Rückkehr des Postgeheimnisses

Zu Lust und Risiken des Kapitalverkehrs

Lucas Zeise

Lernt die Bundesregierung dazu? Wendet sie sich vom Kurs der Liberalisierung und Privatisierung ab? Diesen Eindruck könnte der jüngste jährliche Bericht zu den Unternehmensbeteiligungen des Staates vermitteln. In ihm werden nicht mehr die Privatisierungen der vergangenen Jahre und Jahrzehnte gefeiert und künftige angekündigt, sondern ausdrücklich Stoppmarken gesetzt. Das betrifft in erster Linie die Deutsche Telekom, an der der Bund (einschließlich der Anteile, die über die bundeseigene Bank KfW gehalten werden) noch mit 31,9 Prozent beteiligt ist.
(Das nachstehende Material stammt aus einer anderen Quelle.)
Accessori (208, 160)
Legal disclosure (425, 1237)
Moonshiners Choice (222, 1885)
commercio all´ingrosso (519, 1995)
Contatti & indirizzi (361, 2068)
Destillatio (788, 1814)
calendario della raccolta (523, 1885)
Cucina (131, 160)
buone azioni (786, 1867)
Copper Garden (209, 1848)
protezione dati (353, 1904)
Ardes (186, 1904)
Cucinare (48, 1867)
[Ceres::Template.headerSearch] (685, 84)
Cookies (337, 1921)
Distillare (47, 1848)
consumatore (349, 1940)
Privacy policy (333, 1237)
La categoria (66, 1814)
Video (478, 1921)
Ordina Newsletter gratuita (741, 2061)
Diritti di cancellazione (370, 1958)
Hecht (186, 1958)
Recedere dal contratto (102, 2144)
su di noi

Unter die sogenannte Sperrminorität (25 Prozent plus eine Aktie) »wird« die Beteiligung des Staates nicht fallen, heißt es im Bericht kategorisch.

Das sieht nach nichts weniger als einer Kehrtwende bisheriger Politik aus. Aber wie der gewitzte Leser schon vermutet, ist sie nicht davon motiviert, die Versorgung der Bürger (die sogenannte »Daseinsvorsorge«) mit wichtigen Diensten durch das Engagement des Staates ...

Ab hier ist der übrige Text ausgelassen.